Case Study Four:
An 80-year-old man was seen in the emergency room after a sudden onset of chest pain accentuated on inspiration. His cough was productive of yellow sputum, and he was short of breath. His temperature was 101.2°F. A chest X-ray revealed right middle lobe pneumonia.
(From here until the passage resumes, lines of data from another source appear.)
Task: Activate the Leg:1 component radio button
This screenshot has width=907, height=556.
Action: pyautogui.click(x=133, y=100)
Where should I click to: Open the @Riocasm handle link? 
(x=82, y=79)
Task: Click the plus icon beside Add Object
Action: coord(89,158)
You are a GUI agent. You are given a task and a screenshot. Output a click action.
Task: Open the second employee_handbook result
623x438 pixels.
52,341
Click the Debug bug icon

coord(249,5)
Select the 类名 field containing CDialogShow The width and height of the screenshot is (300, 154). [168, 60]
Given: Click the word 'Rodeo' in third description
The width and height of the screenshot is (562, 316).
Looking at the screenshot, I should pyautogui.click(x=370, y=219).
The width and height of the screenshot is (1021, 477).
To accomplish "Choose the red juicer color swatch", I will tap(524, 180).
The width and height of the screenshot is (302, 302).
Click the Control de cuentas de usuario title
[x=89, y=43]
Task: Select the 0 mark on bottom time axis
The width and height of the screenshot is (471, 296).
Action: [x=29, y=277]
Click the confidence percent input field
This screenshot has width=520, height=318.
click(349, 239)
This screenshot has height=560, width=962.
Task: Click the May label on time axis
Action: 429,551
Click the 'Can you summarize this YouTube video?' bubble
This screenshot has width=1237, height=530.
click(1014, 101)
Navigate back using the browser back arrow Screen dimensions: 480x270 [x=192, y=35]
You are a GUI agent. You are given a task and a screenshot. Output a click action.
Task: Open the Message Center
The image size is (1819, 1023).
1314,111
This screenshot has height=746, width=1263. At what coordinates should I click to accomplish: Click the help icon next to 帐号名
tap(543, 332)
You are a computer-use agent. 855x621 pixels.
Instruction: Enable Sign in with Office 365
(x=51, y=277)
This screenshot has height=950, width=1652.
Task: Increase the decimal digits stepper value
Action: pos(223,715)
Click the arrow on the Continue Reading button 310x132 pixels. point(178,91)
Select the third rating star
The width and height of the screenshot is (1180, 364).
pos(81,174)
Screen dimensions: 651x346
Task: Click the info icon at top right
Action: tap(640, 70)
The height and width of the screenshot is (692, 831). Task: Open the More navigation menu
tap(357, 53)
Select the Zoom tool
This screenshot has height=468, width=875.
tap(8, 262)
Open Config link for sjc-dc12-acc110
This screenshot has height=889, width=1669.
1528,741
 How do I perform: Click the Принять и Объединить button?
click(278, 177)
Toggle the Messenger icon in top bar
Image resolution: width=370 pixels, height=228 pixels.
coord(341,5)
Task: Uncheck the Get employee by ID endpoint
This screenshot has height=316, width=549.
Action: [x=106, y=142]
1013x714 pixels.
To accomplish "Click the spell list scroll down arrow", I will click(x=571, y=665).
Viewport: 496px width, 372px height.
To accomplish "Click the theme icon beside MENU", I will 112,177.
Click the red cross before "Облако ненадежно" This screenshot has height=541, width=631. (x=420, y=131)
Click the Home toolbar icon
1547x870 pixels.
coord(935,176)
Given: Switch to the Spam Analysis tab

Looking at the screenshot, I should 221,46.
A complete blood count (CBC) was ordered. The results were as follows:
|WBC||33.0 x 109/L||4.0 - 11.0 x 109/L|
|RBC||4.5 x 1012/L||4.5 - 5.9 x 1012/L|
|Hemoglobin||15.2 g/dL||13.5 - 17.5 g/dL|
|Hematocrit||44%||41 - 53%|
|Platelet||200 x 109/L||150 - 450 x 109/L|
|Segmented neutrophil||65||40 - 80%|
|Band neutrophil||10||0 - 5%|
|Lymphocyte|| 5||25 - 35%|
|Eosinophil|| 3||0 - 5%|
|Basophil|| 2||0 - 2%|
|Monocyte||25||2 - 10%|
A peripheral smear was reviewed based on the elevated WBC and increased monocyte count. A representative field from the Wright-Giemsa stained smear (1000X magnification) is shown on the right. The cells indicated by the blue arrows are atypical monocytes. They have abundant cytoplasm that is more blue than the typical gray-blue cytoplasm of normal monoctes. A few scattered vacuoles are also present. The atypical monocytes, in company with toxic neutrophils (indicated by the red arrow), appeared to be a response to infection. The patient had a past history of tuberculosis, which may account for the monocytosis.